Data excerpts:
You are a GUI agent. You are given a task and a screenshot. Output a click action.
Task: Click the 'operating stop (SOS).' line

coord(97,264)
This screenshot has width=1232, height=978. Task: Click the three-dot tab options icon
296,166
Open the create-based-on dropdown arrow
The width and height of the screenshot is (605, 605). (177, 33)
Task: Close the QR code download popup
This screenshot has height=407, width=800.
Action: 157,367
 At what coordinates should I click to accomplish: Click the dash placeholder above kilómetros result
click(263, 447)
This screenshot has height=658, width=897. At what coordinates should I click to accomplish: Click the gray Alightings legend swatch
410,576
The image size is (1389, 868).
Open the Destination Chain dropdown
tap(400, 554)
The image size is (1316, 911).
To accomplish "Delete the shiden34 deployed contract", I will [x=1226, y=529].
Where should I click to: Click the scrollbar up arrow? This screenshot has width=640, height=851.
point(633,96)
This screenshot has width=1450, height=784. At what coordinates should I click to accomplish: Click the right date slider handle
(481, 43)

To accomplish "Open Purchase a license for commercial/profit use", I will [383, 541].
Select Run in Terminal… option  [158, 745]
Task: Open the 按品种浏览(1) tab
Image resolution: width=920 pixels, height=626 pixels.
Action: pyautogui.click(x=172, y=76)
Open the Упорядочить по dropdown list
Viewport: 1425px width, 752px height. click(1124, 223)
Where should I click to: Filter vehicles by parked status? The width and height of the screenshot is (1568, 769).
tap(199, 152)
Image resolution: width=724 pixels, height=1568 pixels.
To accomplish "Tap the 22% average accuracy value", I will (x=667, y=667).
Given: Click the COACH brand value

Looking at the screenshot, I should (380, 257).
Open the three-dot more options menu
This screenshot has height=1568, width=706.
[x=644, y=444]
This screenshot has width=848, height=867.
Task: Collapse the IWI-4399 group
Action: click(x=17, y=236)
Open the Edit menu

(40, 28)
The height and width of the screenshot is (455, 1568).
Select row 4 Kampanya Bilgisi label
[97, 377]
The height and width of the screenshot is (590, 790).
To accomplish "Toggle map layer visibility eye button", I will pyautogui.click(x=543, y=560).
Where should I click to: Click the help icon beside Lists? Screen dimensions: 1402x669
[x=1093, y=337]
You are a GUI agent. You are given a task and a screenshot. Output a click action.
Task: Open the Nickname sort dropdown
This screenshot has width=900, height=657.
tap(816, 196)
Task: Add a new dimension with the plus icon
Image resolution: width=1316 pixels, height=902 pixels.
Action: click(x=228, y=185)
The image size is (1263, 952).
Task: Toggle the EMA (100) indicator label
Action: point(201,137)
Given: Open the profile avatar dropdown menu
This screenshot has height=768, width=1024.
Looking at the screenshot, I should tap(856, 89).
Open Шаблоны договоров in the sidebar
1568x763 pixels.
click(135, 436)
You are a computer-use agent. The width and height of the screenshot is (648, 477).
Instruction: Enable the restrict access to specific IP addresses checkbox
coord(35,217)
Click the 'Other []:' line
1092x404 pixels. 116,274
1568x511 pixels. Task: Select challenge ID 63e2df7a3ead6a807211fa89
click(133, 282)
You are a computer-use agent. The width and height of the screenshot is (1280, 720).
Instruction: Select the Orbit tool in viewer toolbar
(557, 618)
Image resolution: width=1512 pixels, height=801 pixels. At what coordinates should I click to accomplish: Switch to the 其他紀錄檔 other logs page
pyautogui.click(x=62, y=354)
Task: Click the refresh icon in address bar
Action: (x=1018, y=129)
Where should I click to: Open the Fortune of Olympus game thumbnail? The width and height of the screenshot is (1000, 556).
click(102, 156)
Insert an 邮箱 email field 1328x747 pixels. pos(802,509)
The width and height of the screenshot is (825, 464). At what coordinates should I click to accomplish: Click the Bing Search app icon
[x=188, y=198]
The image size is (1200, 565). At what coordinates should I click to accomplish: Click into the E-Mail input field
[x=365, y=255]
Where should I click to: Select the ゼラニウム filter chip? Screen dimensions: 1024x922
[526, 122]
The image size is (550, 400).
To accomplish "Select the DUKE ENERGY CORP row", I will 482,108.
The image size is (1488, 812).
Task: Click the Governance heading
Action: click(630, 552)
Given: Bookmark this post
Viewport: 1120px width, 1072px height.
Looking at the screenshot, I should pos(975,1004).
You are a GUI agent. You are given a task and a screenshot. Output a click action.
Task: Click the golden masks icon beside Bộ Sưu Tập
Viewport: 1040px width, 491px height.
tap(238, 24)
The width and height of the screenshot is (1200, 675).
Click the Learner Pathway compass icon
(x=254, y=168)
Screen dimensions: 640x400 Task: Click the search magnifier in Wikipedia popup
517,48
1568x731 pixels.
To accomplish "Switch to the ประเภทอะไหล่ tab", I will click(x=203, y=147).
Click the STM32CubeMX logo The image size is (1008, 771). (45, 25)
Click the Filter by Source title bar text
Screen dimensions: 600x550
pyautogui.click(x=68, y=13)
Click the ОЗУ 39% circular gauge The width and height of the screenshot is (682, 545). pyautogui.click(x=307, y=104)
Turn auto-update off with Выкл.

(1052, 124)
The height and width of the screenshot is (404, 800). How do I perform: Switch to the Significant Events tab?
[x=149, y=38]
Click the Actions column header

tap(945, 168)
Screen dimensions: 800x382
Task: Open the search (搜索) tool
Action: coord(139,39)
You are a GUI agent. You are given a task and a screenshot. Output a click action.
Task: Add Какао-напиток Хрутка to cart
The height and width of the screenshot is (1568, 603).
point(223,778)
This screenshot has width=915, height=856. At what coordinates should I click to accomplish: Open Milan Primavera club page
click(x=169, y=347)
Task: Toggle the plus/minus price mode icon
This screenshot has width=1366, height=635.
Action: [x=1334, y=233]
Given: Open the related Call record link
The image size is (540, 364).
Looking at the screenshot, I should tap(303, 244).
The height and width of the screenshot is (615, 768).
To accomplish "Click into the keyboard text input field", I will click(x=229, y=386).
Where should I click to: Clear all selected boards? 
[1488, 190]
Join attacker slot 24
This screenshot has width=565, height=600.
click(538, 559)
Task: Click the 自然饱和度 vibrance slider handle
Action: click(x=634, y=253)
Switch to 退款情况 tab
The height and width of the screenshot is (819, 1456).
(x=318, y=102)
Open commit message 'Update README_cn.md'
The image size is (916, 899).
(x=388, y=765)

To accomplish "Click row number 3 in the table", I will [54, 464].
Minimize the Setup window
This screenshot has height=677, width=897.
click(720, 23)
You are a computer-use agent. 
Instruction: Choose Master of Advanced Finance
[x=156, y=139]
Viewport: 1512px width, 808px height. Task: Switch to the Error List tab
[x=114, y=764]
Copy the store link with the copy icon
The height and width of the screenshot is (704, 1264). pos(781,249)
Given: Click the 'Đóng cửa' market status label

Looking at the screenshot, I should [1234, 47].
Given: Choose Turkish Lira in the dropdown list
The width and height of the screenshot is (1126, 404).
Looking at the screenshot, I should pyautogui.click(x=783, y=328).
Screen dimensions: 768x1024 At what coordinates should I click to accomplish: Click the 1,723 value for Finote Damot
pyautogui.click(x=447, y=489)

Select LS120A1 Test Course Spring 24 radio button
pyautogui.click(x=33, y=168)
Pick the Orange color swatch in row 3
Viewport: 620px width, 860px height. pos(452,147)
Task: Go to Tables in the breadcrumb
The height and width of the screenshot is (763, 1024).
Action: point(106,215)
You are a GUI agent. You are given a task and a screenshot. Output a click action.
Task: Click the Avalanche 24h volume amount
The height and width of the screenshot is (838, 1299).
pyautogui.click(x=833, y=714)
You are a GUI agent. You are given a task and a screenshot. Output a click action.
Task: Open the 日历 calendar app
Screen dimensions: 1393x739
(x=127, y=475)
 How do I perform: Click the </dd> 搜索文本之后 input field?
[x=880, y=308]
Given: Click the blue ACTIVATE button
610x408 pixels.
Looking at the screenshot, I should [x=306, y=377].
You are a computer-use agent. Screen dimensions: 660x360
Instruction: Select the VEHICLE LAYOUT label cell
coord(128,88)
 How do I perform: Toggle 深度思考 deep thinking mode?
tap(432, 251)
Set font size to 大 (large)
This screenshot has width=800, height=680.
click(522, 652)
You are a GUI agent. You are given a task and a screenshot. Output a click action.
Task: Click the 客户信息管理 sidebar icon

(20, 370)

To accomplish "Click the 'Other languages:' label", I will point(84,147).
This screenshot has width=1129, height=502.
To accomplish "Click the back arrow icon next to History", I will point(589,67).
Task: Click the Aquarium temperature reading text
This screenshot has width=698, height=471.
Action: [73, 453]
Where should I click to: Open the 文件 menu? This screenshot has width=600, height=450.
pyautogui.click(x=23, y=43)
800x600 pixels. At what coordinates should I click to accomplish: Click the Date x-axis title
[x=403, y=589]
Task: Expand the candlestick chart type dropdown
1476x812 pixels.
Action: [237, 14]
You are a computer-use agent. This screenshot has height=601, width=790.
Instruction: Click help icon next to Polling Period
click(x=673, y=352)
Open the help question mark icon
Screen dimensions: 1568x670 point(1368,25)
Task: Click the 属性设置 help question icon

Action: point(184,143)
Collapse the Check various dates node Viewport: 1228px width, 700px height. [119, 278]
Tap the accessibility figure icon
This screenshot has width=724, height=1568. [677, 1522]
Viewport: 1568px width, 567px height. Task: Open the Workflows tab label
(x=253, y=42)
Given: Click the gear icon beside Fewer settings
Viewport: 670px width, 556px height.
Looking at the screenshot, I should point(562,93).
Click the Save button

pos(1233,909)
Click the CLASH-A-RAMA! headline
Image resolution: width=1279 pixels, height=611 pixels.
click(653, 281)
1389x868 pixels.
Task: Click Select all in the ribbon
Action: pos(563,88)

What the task requires: Return exactly, and only, the lines above starting at the line that contains "Click the STM32CubeMX" and ending at the line that contains "Task: Add Какао-напиток Хрутка to cart".

Exercise solution:
Click the STM32CubeMX logo The image size is (1008, 771). (45, 25)
Click the Filter by Source title bar text
Screen dimensions: 600x550
pyautogui.click(x=68, y=13)
Click the ОЗУ 39% circular gauge The width and height of the screenshot is (682, 545). pyautogui.click(x=307, y=104)
Turn auto-update off with Выкл.

(1052, 124)
The height and width of the screenshot is (404, 800). How do I perform: Switch to the Significant Events tab?
[x=149, y=38]
Click the Actions column header

tap(945, 168)
Screen dimensions: 800x382
Task: Open the search (搜索) tool
Action: coord(139,39)
You are a GUI agent. You are given a task and a screenshot. Output a click action.
Task: Add Какао-напиток Хрутка to cart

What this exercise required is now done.